Quarteto Fantástico: Primeiros Passos – o renascimento da primeira família da Marvel no cinema

NOTA: ★★★★

Se há um grupo de heróis que nunca conseguiu brilhar de verdade no cinema, esse é o Quarteto Fantástico. Na prática, a melhor versão já feita do grupo está no filme Os Incríveis, de Brad Bird, obra-prima que conseguiu estabelecer como poucas a dinâmica de uma equipe tão singular.

E olha que já foram tentadas diferentes abordagens, diferentes tons, mas a sensação sempre foi de que algo estava faltando. O quarteto, que nos quadrinhos tem um peso imenso por ser a primeira família da Marvel, parecia não encontrar seu espaço nas telas. E é justamente por isso que Quarteto Fantástico: Primeiros Passos chama tanta atenção: não apenas pelo filme em si, mas pelo que ele representa em uma longa e conturbada trajetória.

Vale lembrar: a primeira versão cinematográfica do quarteto veio em 1994, produzida por Roger Corman. O filme, que jamais iria estrear nos cinemas, ficou conhecido como uma produção quase clandestina, feita apenas para manter os direitos dos personagens. Depois, em 2005, veio a adaptação dirigida por Tim Story, com Ioan Gruffudd, Jessica Alba, Chris Evans e Michael Chiklis nos papéis principais. O longa fez algum sucesso comercial, mas foi considerado raso, mais preocupado com efeitos e piadinhas do que com emoção. A sequência de 2007, Quarteto Fantástico e o Surfista Prateado, trouxe o vilão Galactus, mas em uma versão decepcionante, que reduzia o devorador de mundos a uma nuvem sem forma definida.

Em 2015, Josh Trank – que havia chocado o mundo com o espetacular Poder Sem Limites – tentou revitalizar a franquia com um tom mais sombrio. O resultado foi um dos maiores fracassos de super-heróis da década: uma produção marcada por problemas nos bastidores, edição constrangedora e personagens sem carisma. Esse histórico pesava como uma sombra enorme sobre qualquer tentativa futura. Ou seja: Primeiros Passos não precisava ser perfeito, mas precisava mostrar que o Quarteto tinha pelo menos fôlego para o cinema.

E, de certo modo, o filme acerta ao não repetir o passado. Em vez de apostar em uma origem longa e detalhada, ele já apresenta o grupo como figuras estabelecidas, verdadeiros ícones populares, celebridades, em sua realidade alternativa. Essa decisão, por mais arriscada que pareça, dá frescor à narrativa. O público não precisa passar por tudo de novo, não precisa assistir pela quarta vez ao acidente espacial que lhes deu poderes. A história começa com eles já reconhecidos e admirados – e isso muda completamente a dinâmica.

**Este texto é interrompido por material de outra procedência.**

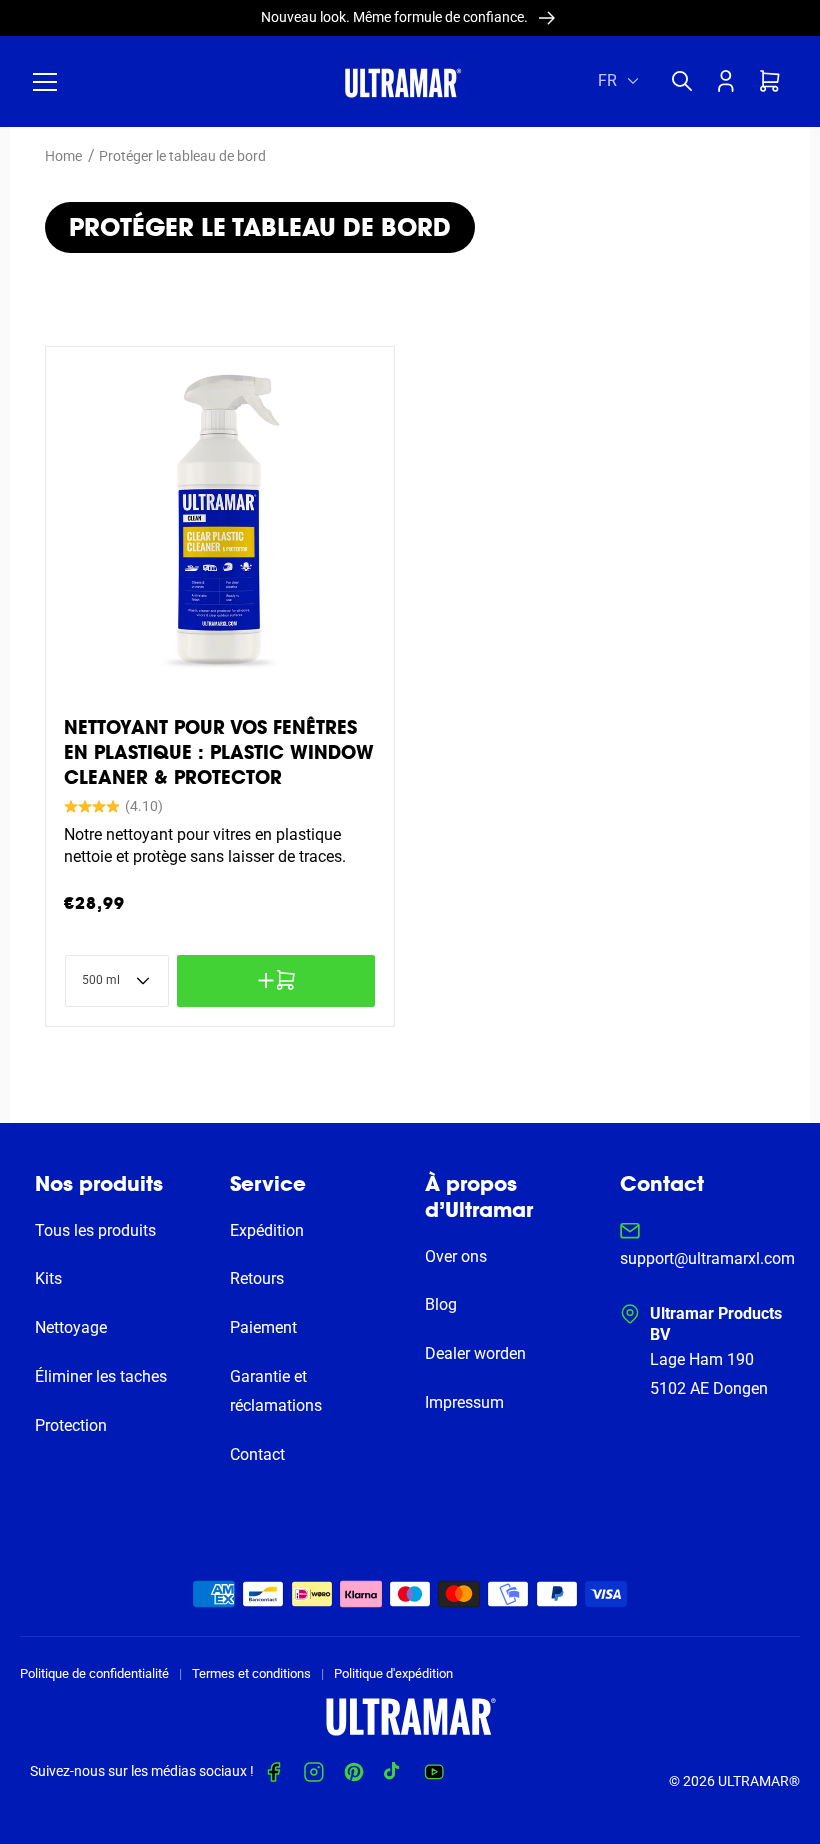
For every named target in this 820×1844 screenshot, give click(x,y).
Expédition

Outro aspecto que chama atenção é a escolha estética. Ao ambientar a trama em uma espécie de anos 1960 retrô-futurista, o filme cria uma identidade visual única, um misto de Os Jetsons com, novamente, Os Incríveis. O espectador mergulha em uma época de vestidos rodados, eletrodomésticos antigos e carros voadores. É como se a produção tivesse aprendido com os erros das versões anteriores e decidisse investir não apenas nos personagens, mas também na criação de um universo ao redor deles que fosse charmoso e memorável. Essa ambientação é reforçada por efeitos visuais que, embora modestos no retrato dos poderes individuais, brilham quando aplicados em cenários e sequências grandiosas, em especial um belíssimo confronto próximo a um buraco negro.

O elenco é um ponto alto. Vanessa Kirby dá profundidade a Sue Storm, que aqui não é apenas uma coadjuvante bonita, mas a cola que mantém o grupo unido. Mais do que isso: pela primeira vez no cinema, a Mulher Invisível é retratada como a mais poderosa do grupo – algo que os quadrinhos já estabeleciam há muito tempo – e não apenas a mulher que fica invisível para fins cômicos.

Joseph Quinn traz humor e energia ao Tocha Humana, afastando-o da versão bon vivant estabelecida por Chris Evans nos filmes anteriores, e Ebon Moss-Bachrach entrega um Ben Grimm que conquista o público pelo carisma, ainda que a parte mais dramática de sua condição merecesse mais destaque. Pedro Pascal, por sua vez, encarna Reed Richards com a competência de sempre, mas é ofuscado pelo brilho da parceira de cena.

Se compararmos com os filmes anteriores, fica evidente a diferença de abordagem. Lá atrás, o foco estava no espetáculo raso, em efeitos que envelheceram mal e em um roteiro sem muita ousadia. Aqui, mesmo com algumas falhas, como a pressa em certos momentos – a origem dos heróis e suas primeiras aventuras vira um clipe de 5 minutos – ou a conclusão genérica e com excesso de conveniências, existe uma tentativa clara de construir personalidade, de oferecer ao espectador algo além do básico. O filme pode não ser revolucionário, mas tem alma, e isso já o coloca acima das versões passadas.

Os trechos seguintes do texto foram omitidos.